STUDY TEXT:
====================

The Standard of Review
[31] As indicated earlier, the parties agree that the standard of review is one of reasonableness: Dunsmuir v. New Brunswick, 2008 SCC 9, [2008] 1 S.C.R.190, Newfoundland and Labrador Nurses’ Union v. The Queen in Right of Newfoundland, [2011] 3 S.C.R., page 408.
[32] Labour arbitrators are understood to be exercising a significant expertise particularly when construing collective agreement obligations and entitlements. It is fair to say that the job of interpreting collective agreement provisions lies at the core of a labour arbitrator’s function as contemplated by the Labour Relations Act. This function and role attracts deference.
[33] It is not the role of the court on a judicial review application to rehear the matter before the arbitrator on the merits. Rather, the court is tasked to determine as a central question whether the decision of the arbitrator met the appropriate standard of review.
[34] Even if the court may have come to a different conclusion, what is dispositive is the question of whether the standard of review has been met in this case.
[35] As the Supreme Court states in Newfoundland Nurses’ “…in determining whether a decision is reasonable, the inquiry for a reviewing court is about justification, transparency and intelligibility”. In other words, the test is not whether the court agrees with the arbitrator’s decision but rather, is the decision reasonable when viewed through the Dunsmuir lens.
[36] The arbitrator considered the agreed statement of fact, analyzed the relevant jurisprudence, considered the provisions of the collective agreement and had particular regard to other earlier arbitration awards which dealt with the same issues under the same collective agreement language.

====================

RECORD EXTRACTS:
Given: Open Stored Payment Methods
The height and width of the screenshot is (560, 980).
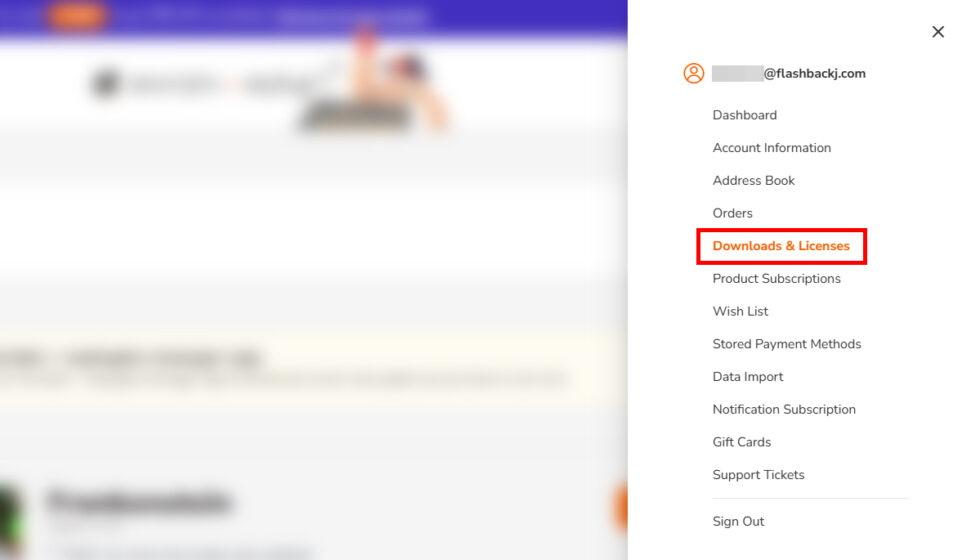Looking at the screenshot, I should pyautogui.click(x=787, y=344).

====================

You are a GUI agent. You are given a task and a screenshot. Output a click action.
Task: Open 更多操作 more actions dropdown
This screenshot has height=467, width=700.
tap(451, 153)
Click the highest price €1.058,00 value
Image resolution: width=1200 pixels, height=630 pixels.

====================

Please rewrite the part of the standard of review text that opens with the words containing "[32] Labour arbitrators" and closes with "role attracts deference.", swapping "collective agreement" for "bargaining agreement".

[32] Labour arbitrators are understood to be exercising a significant expertise particularly when construing bargaining agreement obligations and entitlements. It is fair to say that the job of interpreting bargaining agreement provisions lies at the core of a labour arbitrator’s function as contemplated by the Labour Relations Act. This function and role attracts deference.